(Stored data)
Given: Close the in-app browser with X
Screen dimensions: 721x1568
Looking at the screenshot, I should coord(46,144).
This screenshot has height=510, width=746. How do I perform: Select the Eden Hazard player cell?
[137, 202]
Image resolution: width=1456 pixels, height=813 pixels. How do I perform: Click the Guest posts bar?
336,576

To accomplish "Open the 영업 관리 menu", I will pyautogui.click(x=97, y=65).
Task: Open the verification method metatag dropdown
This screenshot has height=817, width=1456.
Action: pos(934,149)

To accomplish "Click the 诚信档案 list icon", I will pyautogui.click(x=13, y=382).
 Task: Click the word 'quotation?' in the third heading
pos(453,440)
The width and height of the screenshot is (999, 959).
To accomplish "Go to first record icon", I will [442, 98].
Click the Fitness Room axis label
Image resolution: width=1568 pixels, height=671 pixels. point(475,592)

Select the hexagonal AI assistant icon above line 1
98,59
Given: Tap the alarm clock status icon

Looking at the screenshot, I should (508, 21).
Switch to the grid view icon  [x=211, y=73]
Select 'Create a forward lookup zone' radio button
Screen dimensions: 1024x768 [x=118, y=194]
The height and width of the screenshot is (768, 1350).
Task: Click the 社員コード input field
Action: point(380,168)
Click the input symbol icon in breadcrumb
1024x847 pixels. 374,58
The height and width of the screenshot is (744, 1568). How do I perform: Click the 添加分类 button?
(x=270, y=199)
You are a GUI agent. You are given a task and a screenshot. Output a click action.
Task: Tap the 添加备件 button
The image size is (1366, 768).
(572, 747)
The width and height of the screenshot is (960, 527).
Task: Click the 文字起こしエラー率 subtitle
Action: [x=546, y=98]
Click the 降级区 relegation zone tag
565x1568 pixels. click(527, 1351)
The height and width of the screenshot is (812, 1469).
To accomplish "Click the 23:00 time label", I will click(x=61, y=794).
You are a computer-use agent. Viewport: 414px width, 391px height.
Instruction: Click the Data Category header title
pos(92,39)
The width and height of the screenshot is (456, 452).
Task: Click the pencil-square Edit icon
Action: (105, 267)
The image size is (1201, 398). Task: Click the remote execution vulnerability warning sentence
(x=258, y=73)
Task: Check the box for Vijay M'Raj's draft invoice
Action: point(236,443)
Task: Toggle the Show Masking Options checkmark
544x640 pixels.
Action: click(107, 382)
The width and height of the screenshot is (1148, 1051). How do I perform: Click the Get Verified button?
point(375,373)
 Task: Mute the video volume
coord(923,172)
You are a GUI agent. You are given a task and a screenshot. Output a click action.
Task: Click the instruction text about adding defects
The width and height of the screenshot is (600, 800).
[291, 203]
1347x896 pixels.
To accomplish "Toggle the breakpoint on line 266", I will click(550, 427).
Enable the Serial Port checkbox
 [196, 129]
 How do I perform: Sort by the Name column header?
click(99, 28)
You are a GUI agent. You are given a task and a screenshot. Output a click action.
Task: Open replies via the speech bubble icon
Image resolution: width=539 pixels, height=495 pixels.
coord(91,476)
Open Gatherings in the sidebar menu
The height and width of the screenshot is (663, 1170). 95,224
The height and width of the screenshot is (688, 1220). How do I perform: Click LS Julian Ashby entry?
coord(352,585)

Exercise aim:
Please find every line in the records above that holds the word "Toggle" and copy it.

Written reply:
Task: Toggle the Show Masking Options checkmark
To accomplish "Toggle the breakpoint on line 266", I will click(550, 427).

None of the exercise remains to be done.